QUOTED PASSAGE =
○ ○ ○

For the time being, the Internet is hot. If you want to be the life of a party, mention the Net. All sorts of people now have web pages (as if you cared what kind of pizza they like), companies have to have a Web presence (although most don't know why), and you register or update software via the Web.
In times past, adding Net-related functionality to your software required you to know about exotic TCP/IP stacks, domain name services, and bizarre protocols. With a new set of tools from Microsoft, you can sidestep all this complexity and just drop Internet functions into your Visual Basic, Delphi, or C++ code.
The key to this is Microsoft's ActiveX Internet Control Pack (ICP), which provides ActiveX controls (formerly known as OLE controls) for many common Internet tasks (see Table 1). In this column, I'll show you a Visual Basic program that will
- Scan a list of URLs to detect pages that have changed since the last time the program ran.
- Allow you to view the pages with a built-in web browser.

○ ○ ○

INFORMATION PROVIDED =

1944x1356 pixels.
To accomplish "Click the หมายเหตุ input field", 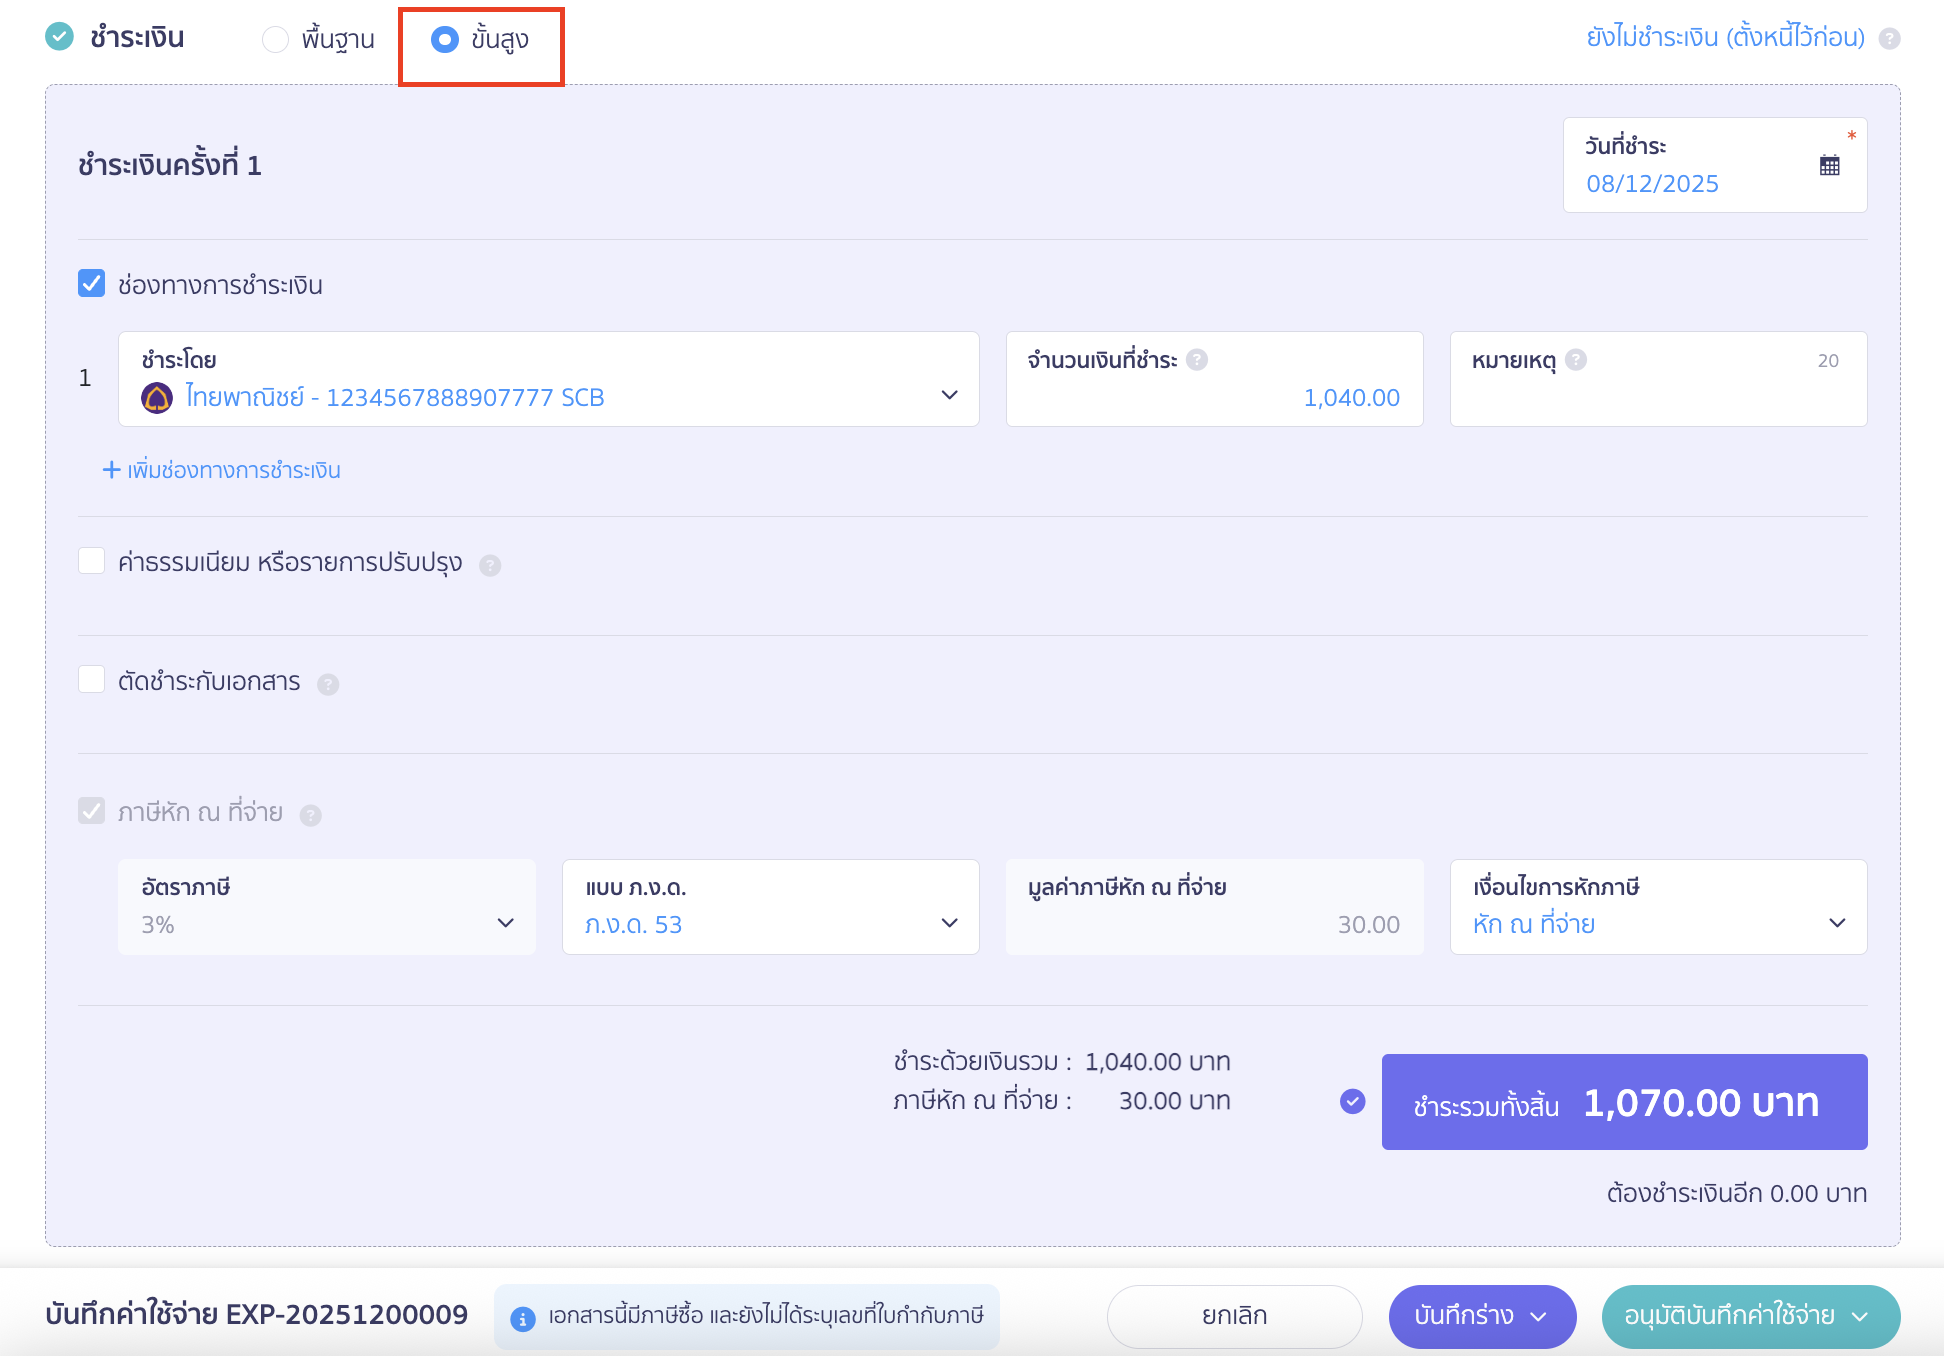I will [x=1658, y=397].
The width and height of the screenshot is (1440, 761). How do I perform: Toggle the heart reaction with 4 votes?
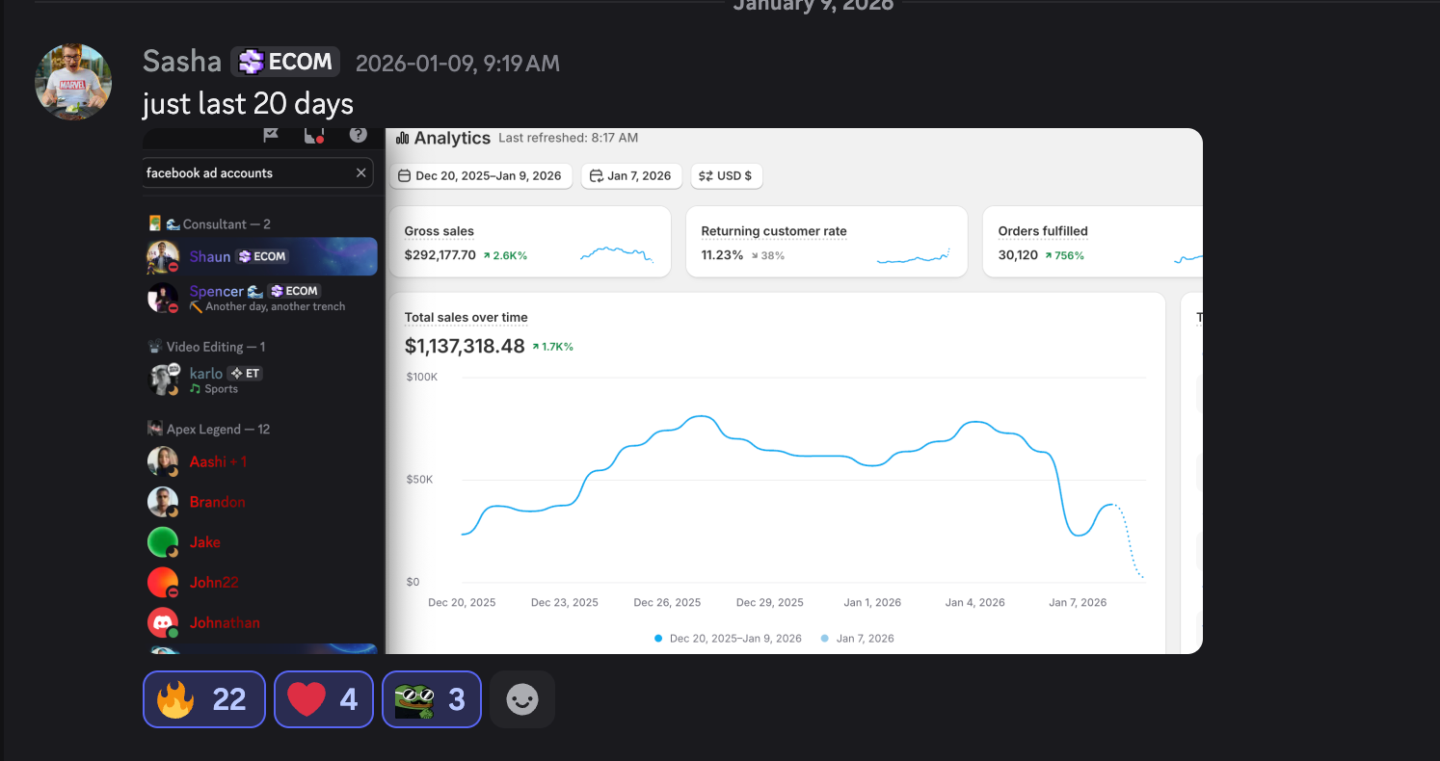click(x=323, y=699)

○ ○ ○

WORK TO DO =
#1 In the Internet Control Pack article, can you copy out the stretch from "In times past, adding" through "the program ran." word for word?
#2 Can you sum up the Internet Control Pack article in two sentences?
#3 Could you pick up the Internet Control Pack article after its last line and keep writing it?

RESULTS FOR THE EXERCISE =
#1
In times past, adding Net-related functionality to your software required you to know about exotic TCP/IP stacks, domain name services, and bizarre protocols. With a new set of tools from Microsoft, you can sidestep all this complexity and just drop Internet functions into your Visual Basic, Delphi, or C++ code.
The key to this is Microsoft's ActiveX Internet Control Pack (ICP), which provides ActiveX controls (formerly known as OLE controls) for many common Internet tasks (see Table 1). In this column, I'll show you a Visual Basic program that will
- Scan a list of URLs to detect pages that have changed since the last time the program ran.

#2 Adding Internet features to software once required knowledge of TCP/IP stacks, domain name services, and unusual protocols, but Microsoft's ActiveX Internet Control Pack lets developers drop Internet functions into Visual Basic, Delphi, or C++ code. The column demonstrates this with a Visual Basic program that scans a list of URLs for pages changed since its last run and lets the user view those pages in a built-in web browser.

#3
- Let you maintain the list of URLs that it checks.
Without the ICP, all of this would be a daunting task. With the ICP, it boils down to some simple Visual Basic programming. At this writing, the ICP is a beta product, but you can download it for free from the Microsoft web site (http://www.microsoft.com).
An ActiveX Primer
ActiveX is essentially OCX with a new name. Okay, it's a bit more than that, but for most VB programs that definition is good enough. An ActiveX control is a drop-in module that you can add to Visual Basic's component palette. You use the Tool menu's Custom Control selection to add the control. This makes the component appear on the palette so that you can drop it on any form.
Once you have a component on a form, you manipulate it like any other VB object. You'll find properties and events that are similar to any other VB component. You can also use the Object Browser (available on the View menu) to scan the component's elements (see Figure 1).
In addition to the custom controls, you need to add a reference to the support objects that the controls use. You can do this by selecting the References item from the Tools menu. Make sure the "Microsoft Internet Support Objects" selection has a check mark next to it. If you fail to do this, the components will not be able to find other objects that they use.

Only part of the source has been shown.